The consumer goods conglomerates have not had it easy over the past year, as the combination of the strong dollar and the continued stagnation in emerging markets have led to challenging trading conditions for everyone, as seen in P&G’s trading update yesterday. P&G has responded by slimming down. Ever since Lafley came out of retirement in 2013 the company has been looking to shrink its portfolio, and will now focus on just 65 brands across 10 categories. So far, the strategy seems to be working, with the company planning to return some US$70bn to shareholders over the next four years. Coty obviously believes that it too can generate significant value from the new deal, which will double its annual revenue to over US$10bn. The company has already said that it expects to hike its annual dividend by the end of 2016.
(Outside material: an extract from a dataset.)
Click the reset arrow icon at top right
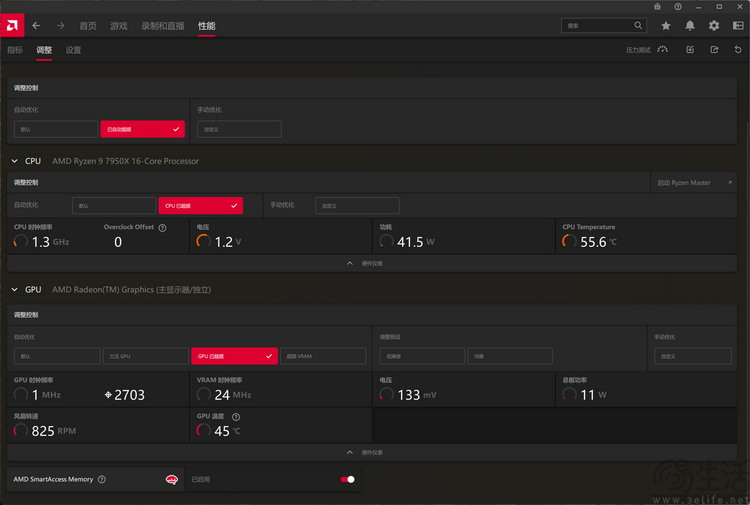The width and height of the screenshot is (750, 505). pos(738,49)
On the other side of the channel, Unilever has built a premium skincare portfolio with the acquisitions of REN, Kate Somerville, Dermalogica and Murad within the last five months. Getting into the high-end skincare business looks like a good move at the moment, not least because food revenues are becoming ever more squeezed. The company could even be looking to divest its spreads business, which it decided to run as a separate unit last year. Acquiring smaller brands with unique identities and making them work is a challenge in itself, though. All four of Unilever’s brands are distinctly premium, so they cannot simply be rolled out aggressively across stores.
One key issue across at least two of Unilever’s new brands will be the importance of the founders. Dermalogica, for example, was founded by husband and wife Raymond and Jane Wurwand, and many people had thought that they would never sell. The brand’s future success will hinge on the global conglomerate’s ability to tap into the ethos of a brand built around sustainability and “making profits with a purpose.” Unilever is in a good position to do so, though, with its commitment to sustainable business through the Unilever Sustainable Living Plan. The company’s aim to double its turnover while reducing its environmental footprint and focusing on its positive social impact must have been attractive to the Wurwand’s.
Murad is also unique, with its founder, Dr Howard Murad, central to the brand. The brand currently has a large presence in the US, but could be ripe for growth in the UK. In both cases, it will be a boost that the founders will remain involved. A founder-led brand with the kind of backing that Unilever has to offer will be a potent combination.